The case against is primarily structural rather than qualitative. Wolskel Lodge is a 10-unit tightly-held estate where liquidity is near-zero: buyers must be comfortable committing to a long hold with no guarantee of a ready exit market. The no-facilities profile is a factual trade-off that suits lifestyle-independent owner-occupiers but will not satisfy families seeking resort-style amenity on site. The foreigner exclusion (SLA LDAU approval required) structurally narrows the future buyer pool and must be factored into any exit underwriting. The ShiokNest score of 20/100 is an artefact of thin-data scoring, not a red flag on the development’s intrinsic quality.
The walkability score of 52/100 is the most honest signal of suburban character: NEX and Serangoon MRT are reachable on foot in 10–15 minutes, but the immediate 5-minute radius of Wolskel Road is quiet landed residential with very limited footpath-level retail or F&B. Car-independent daily living requires a short walk or one MRT stop rather than the door-to-doorstep convenience of high-walkability condominiums.

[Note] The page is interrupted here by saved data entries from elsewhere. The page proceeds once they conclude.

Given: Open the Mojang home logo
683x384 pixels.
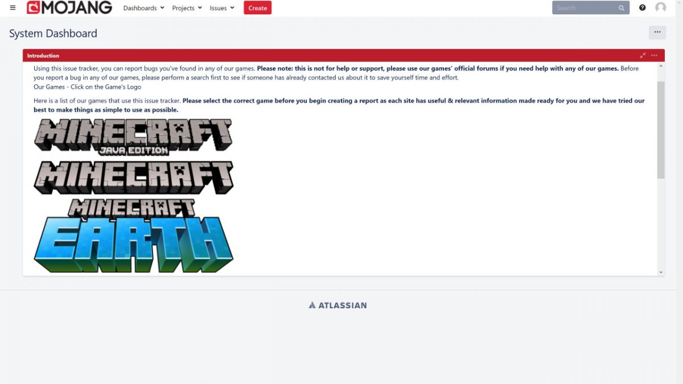Looking at the screenshot, I should [69, 7].
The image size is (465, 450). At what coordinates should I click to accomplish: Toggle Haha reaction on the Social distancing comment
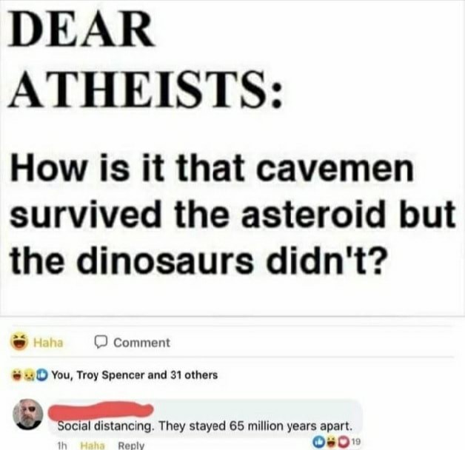[93, 445]
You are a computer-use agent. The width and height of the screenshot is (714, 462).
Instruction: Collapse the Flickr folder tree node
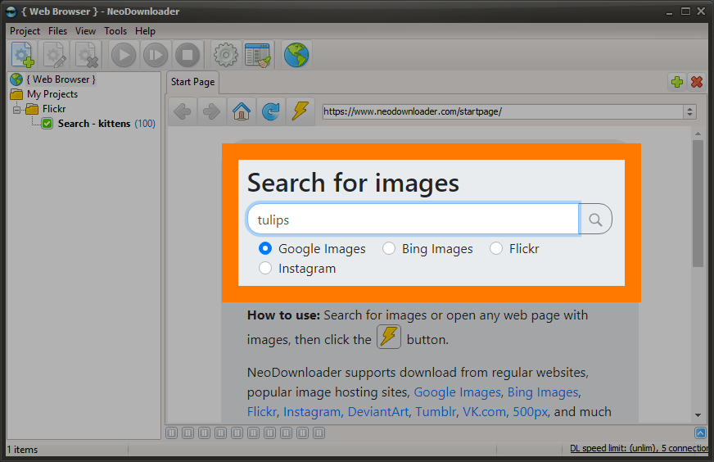pos(17,109)
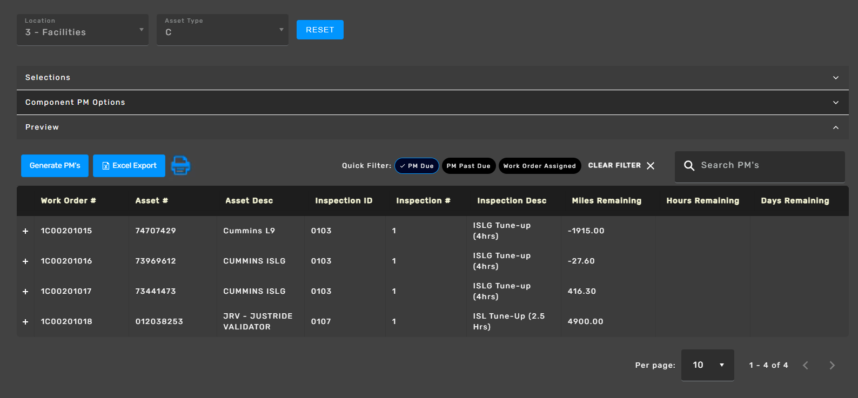
Task: Click the printer icon
Action: [x=180, y=165]
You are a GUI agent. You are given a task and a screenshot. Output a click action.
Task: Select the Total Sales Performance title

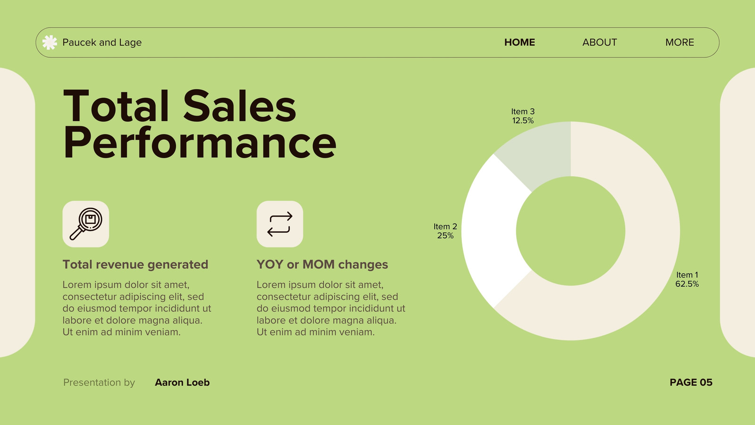pyautogui.click(x=200, y=125)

For a Singapore Citizen buyer who wants freehold landed tenure, NEL/CC dual-line connectivity, the Cedar Primary and Maris Stella school catchment, and is comfortable with a 10-unit estate buy-and-hold discipline, Wolskel Lodge offers a genuinely distinctive value proposition at the S$2.3–2.4M price point — a price that buys a depreciating leasehold apartment at a smaller strata size in the same MRT catchment.